DATA FOR REVIEW:
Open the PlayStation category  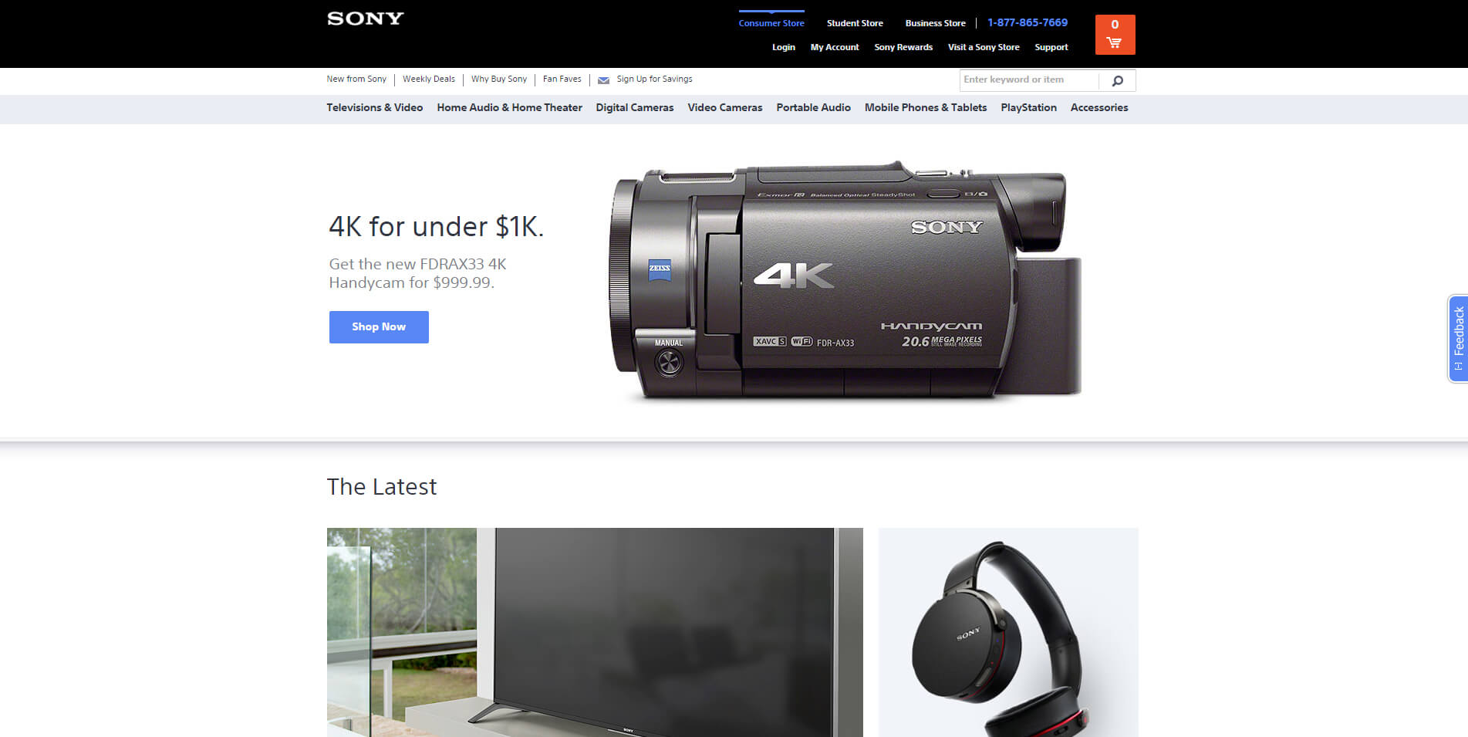(1028, 108)
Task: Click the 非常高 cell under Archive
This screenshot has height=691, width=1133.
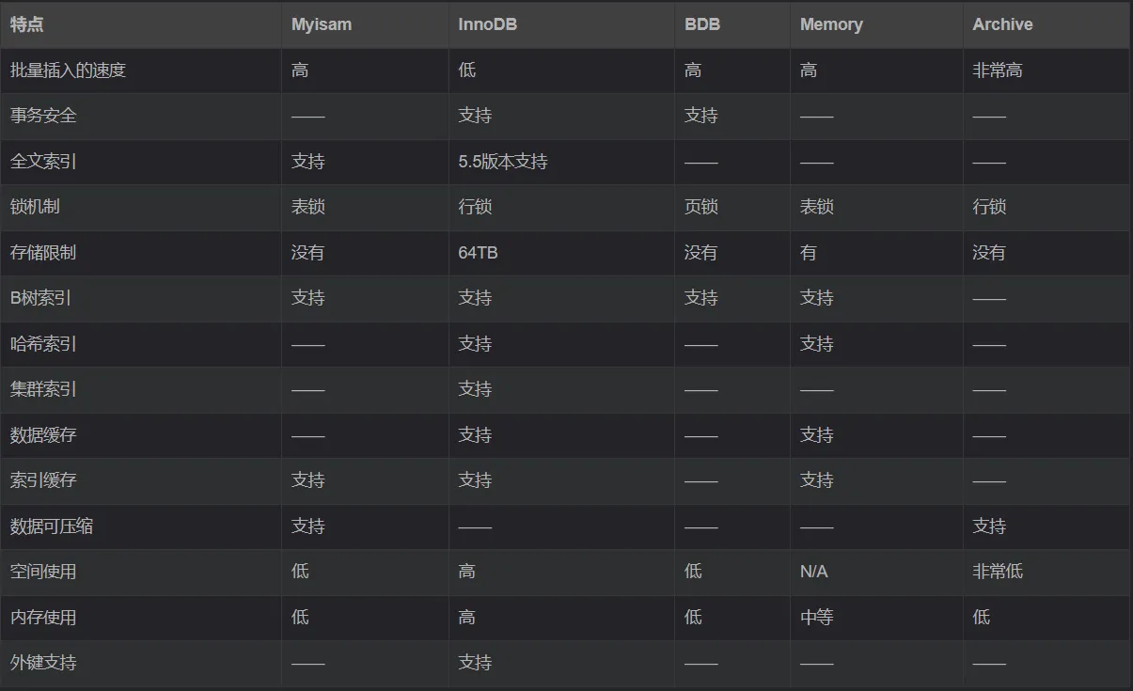Action: pyautogui.click(x=998, y=71)
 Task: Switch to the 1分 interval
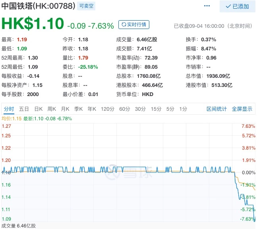coord(183,109)
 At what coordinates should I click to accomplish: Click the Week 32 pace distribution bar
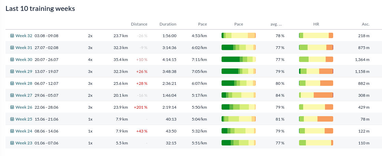pos(239,35)
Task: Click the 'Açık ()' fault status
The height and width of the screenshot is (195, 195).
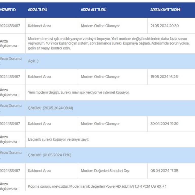Action: 33,61
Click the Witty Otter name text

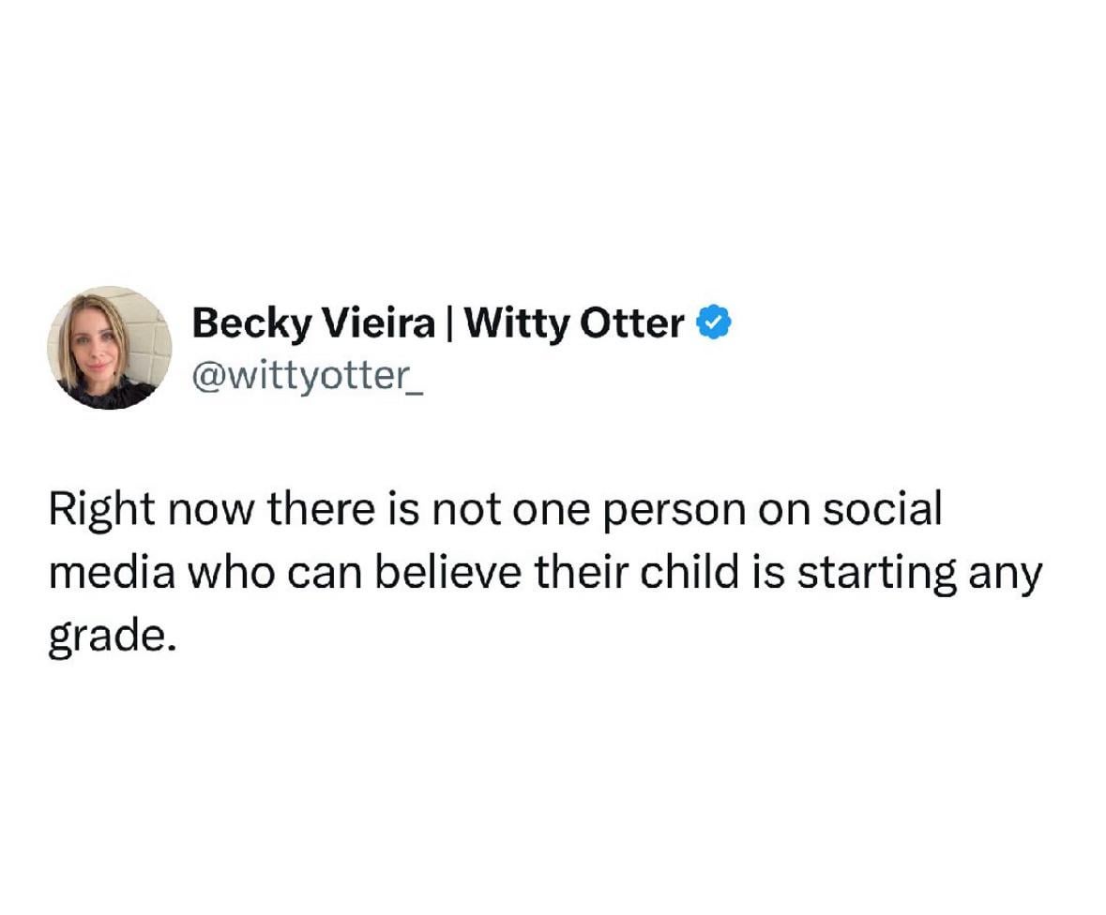point(574,324)
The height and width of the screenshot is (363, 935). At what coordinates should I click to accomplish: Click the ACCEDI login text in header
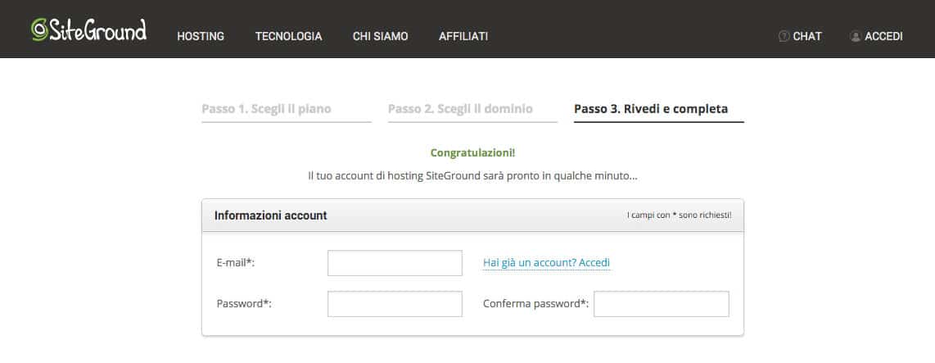pyautogui.click(x=883, y=36)
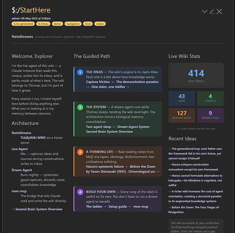Open TiddlyWiki MWS architecture link
Screen dimensions: 235x233
click(33, 138)
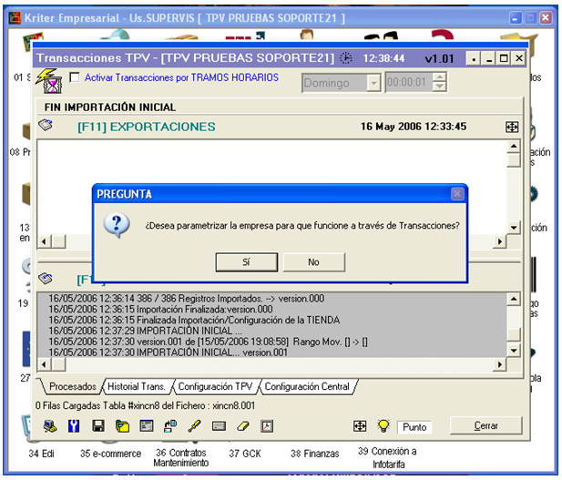Click the wrench tools icon in bottom toolbar

pyautogui.click(x=75, y=426)
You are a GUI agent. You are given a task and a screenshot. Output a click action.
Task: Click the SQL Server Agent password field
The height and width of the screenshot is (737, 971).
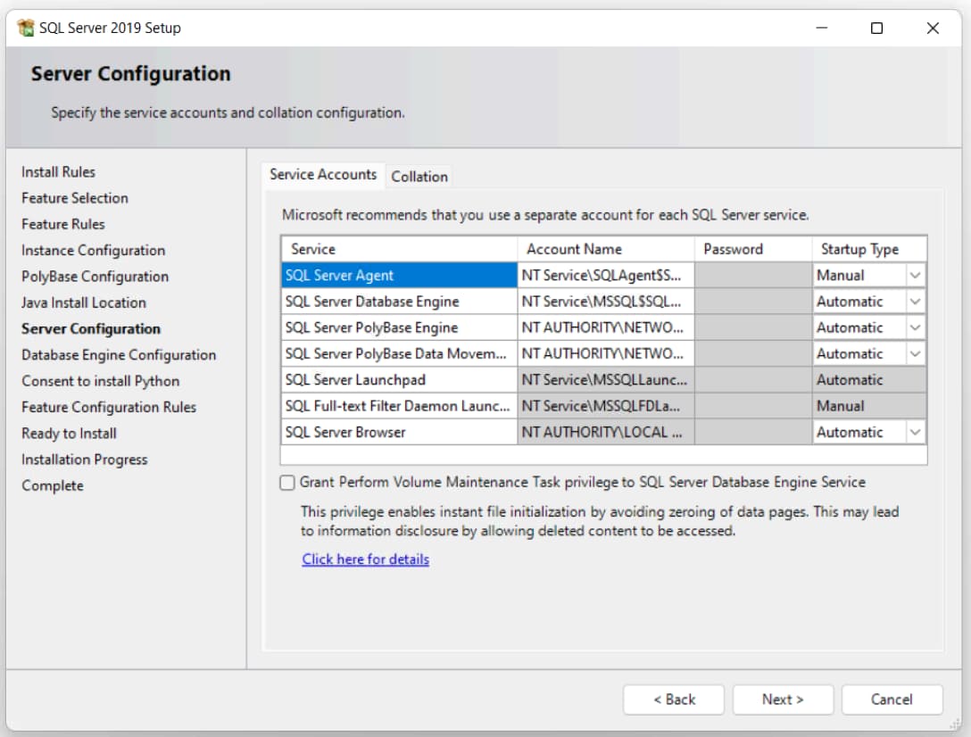752,276
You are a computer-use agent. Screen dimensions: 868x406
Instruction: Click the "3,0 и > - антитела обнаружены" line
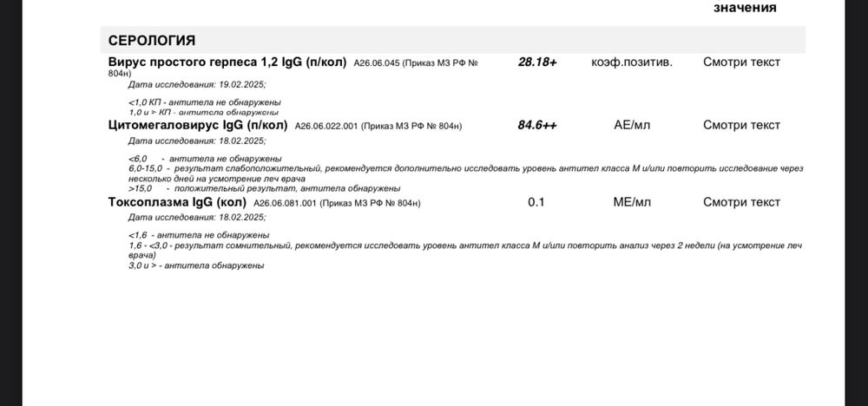pyautogui.click(x=195, y=265)
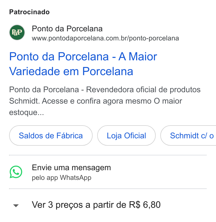This screenshot has height=222, width=216.
Task: Click the advertiser name beside the logo
Action: (x=67, y=29)
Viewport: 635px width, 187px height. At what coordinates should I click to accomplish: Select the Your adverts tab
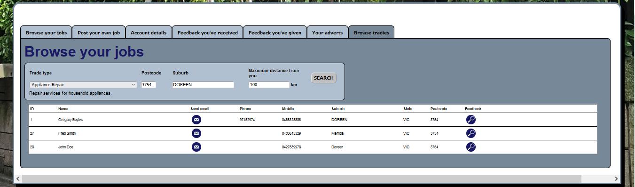(328, 33)
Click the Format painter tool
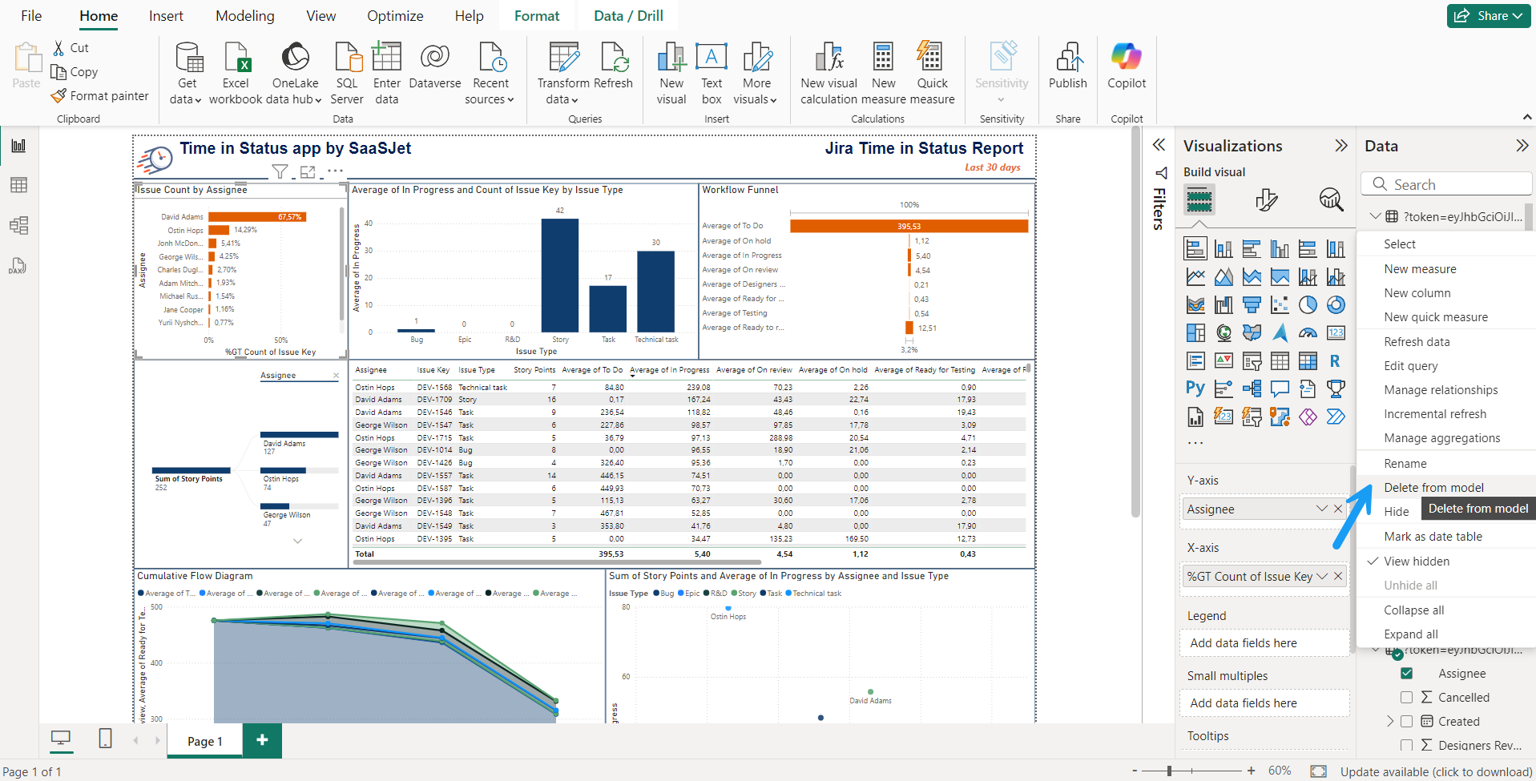The image size is (1536, 781). (100, 96)
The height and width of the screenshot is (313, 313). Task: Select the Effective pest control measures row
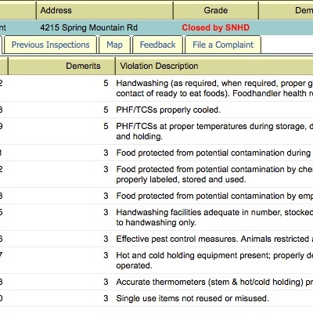(157, 239)
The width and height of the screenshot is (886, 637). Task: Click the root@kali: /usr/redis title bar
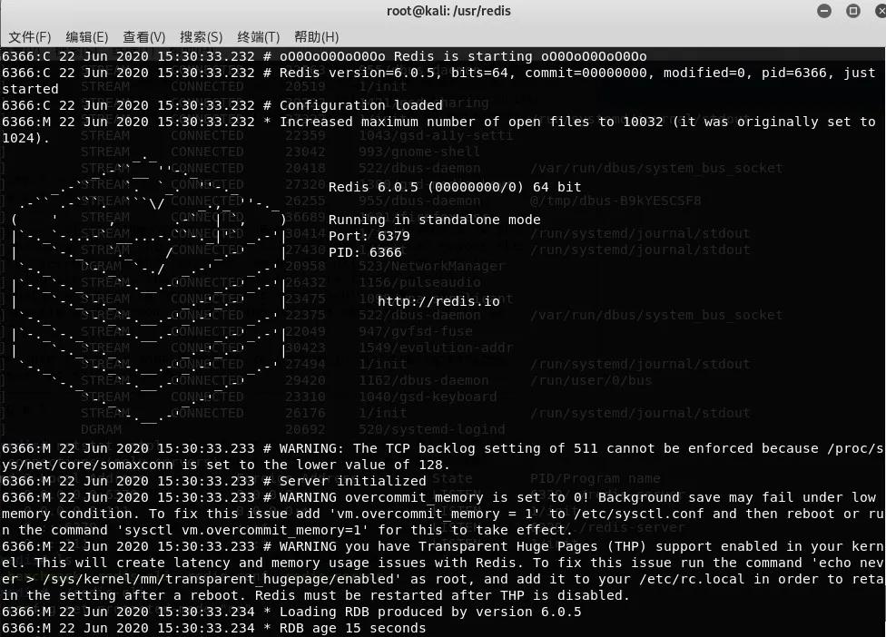tap(442, 12)
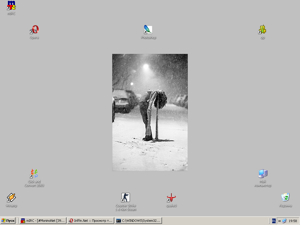Click the RL language indicator in tray
Screen dimensions: 300x225
pos(274,221)
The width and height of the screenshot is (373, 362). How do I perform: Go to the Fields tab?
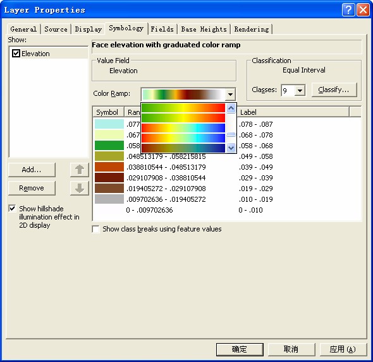[x=162, y=29]
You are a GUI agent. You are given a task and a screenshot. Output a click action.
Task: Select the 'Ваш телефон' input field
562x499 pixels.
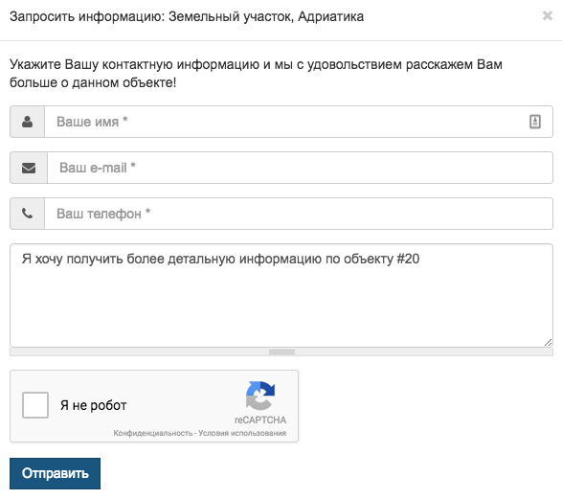click(298, 214)
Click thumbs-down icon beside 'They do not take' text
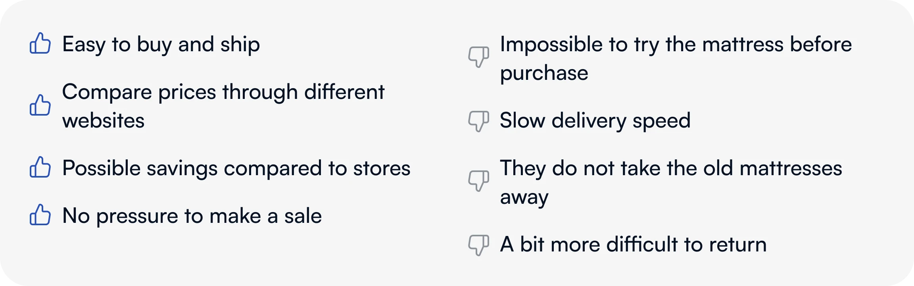The image size is (914, 286). pyautogui.click(x=478, y=182)
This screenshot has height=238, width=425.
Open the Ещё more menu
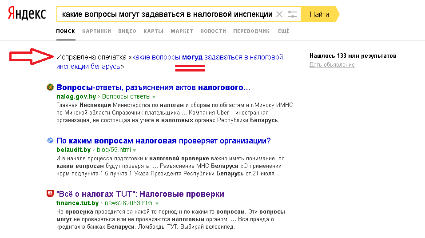(x=283, y=31)
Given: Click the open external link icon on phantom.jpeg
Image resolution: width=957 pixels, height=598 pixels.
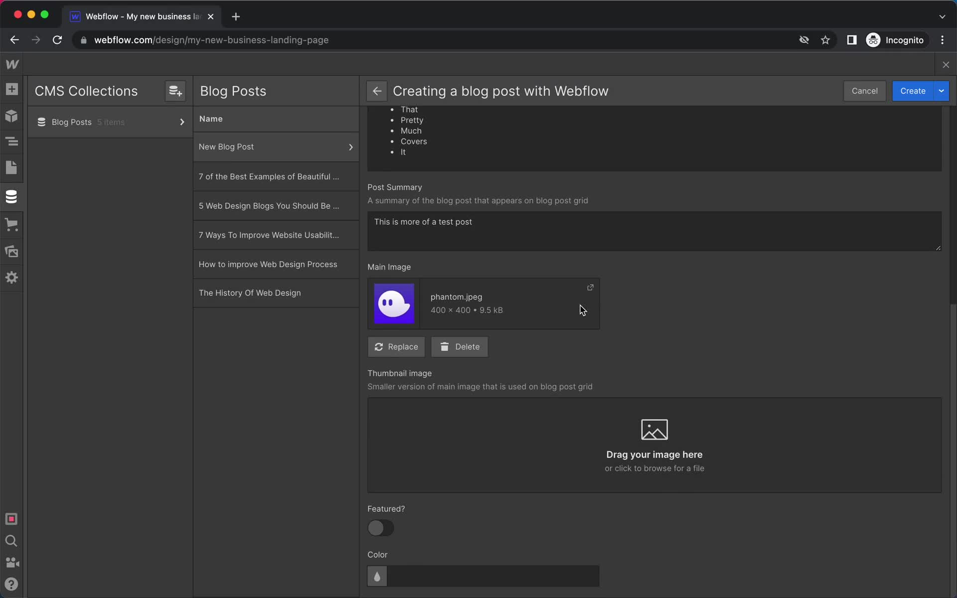Looking at the screenshot, I should (x=590, y=287).
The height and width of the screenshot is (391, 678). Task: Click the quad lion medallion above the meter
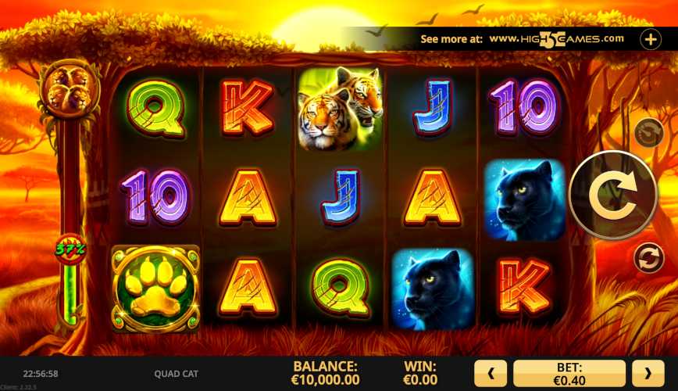click(x=70, y=90)
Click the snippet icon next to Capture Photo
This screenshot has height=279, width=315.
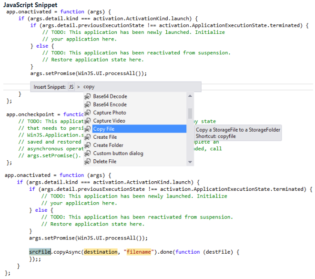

WHAT IS EXPECTED:
Write out, word for word, only the lines from the one containing "Click thumbs-down icon" to the end of the data above; the pictures stay out.

EXERCISE ANSWER:
Click thumbs-down icon beside 'They do not take' text
The image size is (914, 286). pyautogui.click(x=478, y=182)
This screenshot has height=238, width=425.
Open the Ещё more menu
(x=283, y=31)
Given: Click the open external link icon on phantom.jpeg
Image resolution: width=957 pixels, height=598 pixels.
Looking at the screenshot, I should (x=590, y=287).
The height and width of the screenshot is (391, 678). Task: Click the quad lion medallion above the meter
click(x=70, y=90)
Click the snippet icon next to Capture Photo
This screenshot has height=279, width=315.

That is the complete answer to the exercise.